Agassiz school custodian Stephanie Eckstein went into a deep depression after her husband of 34 years died from cancer. “I didn’t think I had a reason to live apart from my two daughters,” she says candidly of her life two years ago.
She often drove by a farm where an old red car rested beside a barn. It was a sad looking car that looked abandoned. She could relate to that.
She grew up on farm in the South Okanagan community of Keremeos. “You learn to be self-sufficient and fix everything – with bailing twine if necessary,” she says.
She loved old cars from the earliest age and would sit under a derelict hulk at her grandmother’s farm for hours until she was warned about rattle snakes. She and her late husband Vernon often talked about getting an old car but never did.
She became intrigued by the old red car beside the barn in Chilliwack. “When I saw the car, I just wanted to fix it, rather than to see it go to the wrong people,” she says. “I love the shape and design of cars like this. My dad was always into Fords and I just liked that car.”
She considered sending it to Alberta where her brother lives for a professional restoration. But she didn’t want it that far away even though she had the full support of her brother.
After due consideration, she bought the very rough 1963 Falcon Sports coupe and resolved to restore it herself. “It had been owned by a little old lady. But it had sat in a field since 1977 and the floor was quite rusty,” she says of the challenge in restoring a car a year younger than she is. “But I never had second thoughts about buying her.”
First she had to build a shop to do the work. She bought lumber, plywood and hardware to enclose her carport and had a garage door installed.
Four months after her husband passed away, she began a total restoration of the 55-year-old little red Ford Falcon. She would discover it was a lot worse than she thought.
She learned what to do from videos. The first task was to pull the carpet out to see the condition of the floors. “The video showed how to use a screwdriver to check for rust. There was a lot,” she says.

#### [RAW DATA]

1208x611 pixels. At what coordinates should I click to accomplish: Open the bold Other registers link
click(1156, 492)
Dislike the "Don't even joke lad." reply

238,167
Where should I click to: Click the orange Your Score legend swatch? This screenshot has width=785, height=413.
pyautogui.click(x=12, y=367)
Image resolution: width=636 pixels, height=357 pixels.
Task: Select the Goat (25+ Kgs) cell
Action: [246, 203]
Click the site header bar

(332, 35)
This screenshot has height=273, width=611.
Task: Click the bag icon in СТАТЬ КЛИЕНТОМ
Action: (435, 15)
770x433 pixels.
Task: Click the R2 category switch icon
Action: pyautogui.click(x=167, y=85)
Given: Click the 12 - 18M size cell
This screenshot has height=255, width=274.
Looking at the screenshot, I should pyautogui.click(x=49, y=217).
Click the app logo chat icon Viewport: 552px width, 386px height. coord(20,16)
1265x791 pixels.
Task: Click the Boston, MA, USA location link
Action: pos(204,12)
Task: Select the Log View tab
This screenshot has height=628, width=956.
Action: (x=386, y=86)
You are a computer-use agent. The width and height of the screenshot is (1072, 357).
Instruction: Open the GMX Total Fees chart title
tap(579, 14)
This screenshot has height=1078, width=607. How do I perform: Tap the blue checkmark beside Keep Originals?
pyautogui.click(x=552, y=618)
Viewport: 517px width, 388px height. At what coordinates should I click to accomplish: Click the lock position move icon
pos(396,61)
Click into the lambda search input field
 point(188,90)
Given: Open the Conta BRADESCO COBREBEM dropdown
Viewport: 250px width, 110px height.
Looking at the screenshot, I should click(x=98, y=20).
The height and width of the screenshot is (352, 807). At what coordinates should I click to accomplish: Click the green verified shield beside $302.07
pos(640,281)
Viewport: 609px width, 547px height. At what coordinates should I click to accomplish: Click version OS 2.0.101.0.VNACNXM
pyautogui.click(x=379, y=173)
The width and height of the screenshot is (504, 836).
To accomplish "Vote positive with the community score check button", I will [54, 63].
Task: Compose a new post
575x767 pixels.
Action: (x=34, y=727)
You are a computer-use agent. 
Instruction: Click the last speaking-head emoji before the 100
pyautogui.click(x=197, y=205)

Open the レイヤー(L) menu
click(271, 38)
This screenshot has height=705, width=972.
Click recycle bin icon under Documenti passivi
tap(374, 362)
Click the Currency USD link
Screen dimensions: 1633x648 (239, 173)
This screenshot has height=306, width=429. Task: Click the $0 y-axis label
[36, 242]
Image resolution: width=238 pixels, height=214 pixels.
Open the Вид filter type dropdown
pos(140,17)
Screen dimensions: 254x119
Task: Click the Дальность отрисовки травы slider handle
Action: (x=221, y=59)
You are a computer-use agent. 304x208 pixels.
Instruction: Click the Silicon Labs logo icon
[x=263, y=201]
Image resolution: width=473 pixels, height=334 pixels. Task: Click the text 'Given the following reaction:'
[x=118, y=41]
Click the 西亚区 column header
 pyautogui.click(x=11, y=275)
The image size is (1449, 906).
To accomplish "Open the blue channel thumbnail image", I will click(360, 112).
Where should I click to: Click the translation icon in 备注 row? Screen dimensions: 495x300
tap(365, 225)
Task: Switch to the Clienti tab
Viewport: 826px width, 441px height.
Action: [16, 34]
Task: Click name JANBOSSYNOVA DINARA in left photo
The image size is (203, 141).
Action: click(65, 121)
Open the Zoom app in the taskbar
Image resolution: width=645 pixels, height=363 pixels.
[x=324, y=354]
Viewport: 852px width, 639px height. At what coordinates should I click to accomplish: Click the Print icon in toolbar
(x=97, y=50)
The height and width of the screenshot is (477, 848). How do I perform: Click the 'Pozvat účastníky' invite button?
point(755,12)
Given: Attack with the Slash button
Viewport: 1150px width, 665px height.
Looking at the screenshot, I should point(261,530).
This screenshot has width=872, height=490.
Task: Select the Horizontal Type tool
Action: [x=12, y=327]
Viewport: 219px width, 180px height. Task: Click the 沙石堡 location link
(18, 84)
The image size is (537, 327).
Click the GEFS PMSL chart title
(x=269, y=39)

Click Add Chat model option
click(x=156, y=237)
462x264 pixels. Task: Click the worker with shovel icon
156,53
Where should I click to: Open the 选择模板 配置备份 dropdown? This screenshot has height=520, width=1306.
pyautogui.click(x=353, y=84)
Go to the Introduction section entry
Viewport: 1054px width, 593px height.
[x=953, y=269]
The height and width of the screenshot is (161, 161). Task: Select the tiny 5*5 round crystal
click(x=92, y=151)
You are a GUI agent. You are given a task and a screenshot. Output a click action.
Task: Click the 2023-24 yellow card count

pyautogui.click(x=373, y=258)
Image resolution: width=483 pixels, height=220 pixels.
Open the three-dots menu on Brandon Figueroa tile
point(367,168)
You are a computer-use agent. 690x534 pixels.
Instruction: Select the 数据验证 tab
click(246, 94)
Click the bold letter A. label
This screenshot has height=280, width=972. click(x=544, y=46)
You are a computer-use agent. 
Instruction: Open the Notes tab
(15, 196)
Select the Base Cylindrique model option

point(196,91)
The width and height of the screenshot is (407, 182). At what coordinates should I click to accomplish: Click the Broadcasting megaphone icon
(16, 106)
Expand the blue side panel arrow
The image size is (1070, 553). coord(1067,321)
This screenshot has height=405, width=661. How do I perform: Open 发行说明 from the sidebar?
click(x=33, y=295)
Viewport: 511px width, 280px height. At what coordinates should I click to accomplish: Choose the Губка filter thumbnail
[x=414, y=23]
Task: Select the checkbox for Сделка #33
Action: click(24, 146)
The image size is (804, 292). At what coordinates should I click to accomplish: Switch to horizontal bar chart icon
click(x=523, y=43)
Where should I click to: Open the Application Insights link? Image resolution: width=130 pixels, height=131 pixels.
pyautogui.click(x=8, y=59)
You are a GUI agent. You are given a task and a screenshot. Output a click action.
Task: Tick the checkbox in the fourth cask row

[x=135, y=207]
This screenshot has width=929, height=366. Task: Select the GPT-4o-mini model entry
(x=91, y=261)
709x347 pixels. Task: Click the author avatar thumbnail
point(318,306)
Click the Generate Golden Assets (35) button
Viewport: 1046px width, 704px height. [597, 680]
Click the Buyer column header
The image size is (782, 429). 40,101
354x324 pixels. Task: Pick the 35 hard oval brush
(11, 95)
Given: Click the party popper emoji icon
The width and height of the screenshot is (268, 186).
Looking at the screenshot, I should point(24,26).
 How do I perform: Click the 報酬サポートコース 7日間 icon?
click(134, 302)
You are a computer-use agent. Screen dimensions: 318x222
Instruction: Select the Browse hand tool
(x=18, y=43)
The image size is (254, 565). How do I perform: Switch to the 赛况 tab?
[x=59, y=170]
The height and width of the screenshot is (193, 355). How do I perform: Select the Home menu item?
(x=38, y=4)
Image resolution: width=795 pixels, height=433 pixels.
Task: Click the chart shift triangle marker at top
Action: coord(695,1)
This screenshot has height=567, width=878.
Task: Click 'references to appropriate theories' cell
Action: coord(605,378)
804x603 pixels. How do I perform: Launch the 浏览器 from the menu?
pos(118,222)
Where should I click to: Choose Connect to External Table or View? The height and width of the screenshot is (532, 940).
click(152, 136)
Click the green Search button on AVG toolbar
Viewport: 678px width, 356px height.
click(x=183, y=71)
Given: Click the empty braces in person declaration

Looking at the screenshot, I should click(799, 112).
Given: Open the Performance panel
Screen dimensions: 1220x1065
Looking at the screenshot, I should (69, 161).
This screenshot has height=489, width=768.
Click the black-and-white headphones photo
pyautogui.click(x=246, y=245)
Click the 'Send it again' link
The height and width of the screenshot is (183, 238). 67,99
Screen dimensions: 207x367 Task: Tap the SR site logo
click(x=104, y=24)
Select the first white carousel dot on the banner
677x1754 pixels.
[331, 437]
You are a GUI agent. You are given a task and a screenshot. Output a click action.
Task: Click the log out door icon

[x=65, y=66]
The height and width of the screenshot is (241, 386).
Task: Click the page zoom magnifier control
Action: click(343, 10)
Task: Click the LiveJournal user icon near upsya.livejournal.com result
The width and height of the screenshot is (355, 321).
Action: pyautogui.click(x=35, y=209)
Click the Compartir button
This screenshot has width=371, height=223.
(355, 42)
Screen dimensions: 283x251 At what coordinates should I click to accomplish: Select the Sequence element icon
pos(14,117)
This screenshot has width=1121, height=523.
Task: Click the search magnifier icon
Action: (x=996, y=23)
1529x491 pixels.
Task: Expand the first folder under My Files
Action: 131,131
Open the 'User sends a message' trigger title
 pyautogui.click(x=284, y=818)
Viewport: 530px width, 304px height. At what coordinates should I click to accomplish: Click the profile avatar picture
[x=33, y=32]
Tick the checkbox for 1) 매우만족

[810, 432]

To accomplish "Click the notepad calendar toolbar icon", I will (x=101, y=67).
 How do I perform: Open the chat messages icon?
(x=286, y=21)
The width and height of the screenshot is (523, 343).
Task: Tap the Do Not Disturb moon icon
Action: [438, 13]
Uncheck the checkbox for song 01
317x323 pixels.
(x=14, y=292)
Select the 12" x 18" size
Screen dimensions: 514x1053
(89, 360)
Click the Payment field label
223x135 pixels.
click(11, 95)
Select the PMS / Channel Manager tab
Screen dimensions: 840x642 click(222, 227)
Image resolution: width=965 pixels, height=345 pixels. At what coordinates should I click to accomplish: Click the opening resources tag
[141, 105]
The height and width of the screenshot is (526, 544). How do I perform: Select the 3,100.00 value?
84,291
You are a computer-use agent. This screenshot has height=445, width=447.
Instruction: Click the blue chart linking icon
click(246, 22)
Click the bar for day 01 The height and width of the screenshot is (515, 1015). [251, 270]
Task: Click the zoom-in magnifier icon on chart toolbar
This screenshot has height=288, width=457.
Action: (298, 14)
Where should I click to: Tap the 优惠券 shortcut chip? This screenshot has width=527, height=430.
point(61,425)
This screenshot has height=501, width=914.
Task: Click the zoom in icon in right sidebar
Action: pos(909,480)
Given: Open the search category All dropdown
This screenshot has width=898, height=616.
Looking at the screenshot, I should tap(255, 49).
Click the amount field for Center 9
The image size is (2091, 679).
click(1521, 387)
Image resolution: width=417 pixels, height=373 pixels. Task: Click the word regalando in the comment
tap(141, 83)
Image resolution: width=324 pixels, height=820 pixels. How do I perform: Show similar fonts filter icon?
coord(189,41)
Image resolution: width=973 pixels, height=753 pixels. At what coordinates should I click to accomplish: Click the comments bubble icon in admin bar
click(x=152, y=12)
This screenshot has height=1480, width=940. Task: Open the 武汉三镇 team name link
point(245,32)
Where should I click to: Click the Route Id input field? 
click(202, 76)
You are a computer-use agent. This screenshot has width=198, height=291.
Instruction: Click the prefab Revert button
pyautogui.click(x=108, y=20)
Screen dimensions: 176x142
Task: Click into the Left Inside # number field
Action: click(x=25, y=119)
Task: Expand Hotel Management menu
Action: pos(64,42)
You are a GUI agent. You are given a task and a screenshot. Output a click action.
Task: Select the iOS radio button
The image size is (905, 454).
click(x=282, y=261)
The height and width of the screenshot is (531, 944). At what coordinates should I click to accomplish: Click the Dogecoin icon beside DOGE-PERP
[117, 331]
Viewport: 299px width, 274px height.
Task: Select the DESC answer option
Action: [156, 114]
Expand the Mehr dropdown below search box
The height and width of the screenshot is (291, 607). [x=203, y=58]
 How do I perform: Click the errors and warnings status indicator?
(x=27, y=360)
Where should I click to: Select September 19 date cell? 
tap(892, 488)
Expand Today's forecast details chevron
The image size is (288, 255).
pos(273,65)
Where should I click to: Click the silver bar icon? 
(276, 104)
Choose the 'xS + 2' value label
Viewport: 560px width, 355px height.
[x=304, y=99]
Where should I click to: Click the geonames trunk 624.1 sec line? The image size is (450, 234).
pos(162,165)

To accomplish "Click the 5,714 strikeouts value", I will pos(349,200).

#### [YOUR TASK]
Please resume the article about restoring the 1963 Ford Falcon from the point where it stops. The material comes from a separate source.

#### [ANSWER]
Three areas needed welding so she cleaned all the rust and ground down the welds and had the car taken to a shop to weld in new floor pans. The she joined the Canadian Ford Falcon-Fairlane-Comet Club, a local organization in its 37th year with 71 members. “They became my family,” she says of meeting fellow Ford enthusiasts. “I told them I needed a mentor and they said they had never done mentoring before.”
Despite that, experienced mechanic and body repair expert Zoltan Bod agreed to help. The two exchanged emails with photographs and instructions and Stephanie received instructions to proceed. She connected with other members at the monthly meetings. She was told about a good engine and transmission which she purchased and swapped it into the Falcon to make it mobile. She did all the upholstery herself including the headliner.
The work would take more than a year. Stephanie did most of the restoration work except for welding, painting and chroming.
She drove her restored Falcon Sports coupe that she has named Carletta to the interior to visit her sister and nephew in Keremeos. She attended car shows there and in Penticton. “The car performed really well,” she says. “I now go to car shows every weekend and talk to people. It’s great therapy.”
When asked if she restored the car or the car restored her? She responds saying: “It’s a little of both but the car did fix me. I still miss my husband all the time. But the car really keeps me sane.”
Stephanie says the car hobby has been therapy for her. “I think more women should realize they can do it. It’s a wonderful hobby. Carletta is my baby,” she says proudly.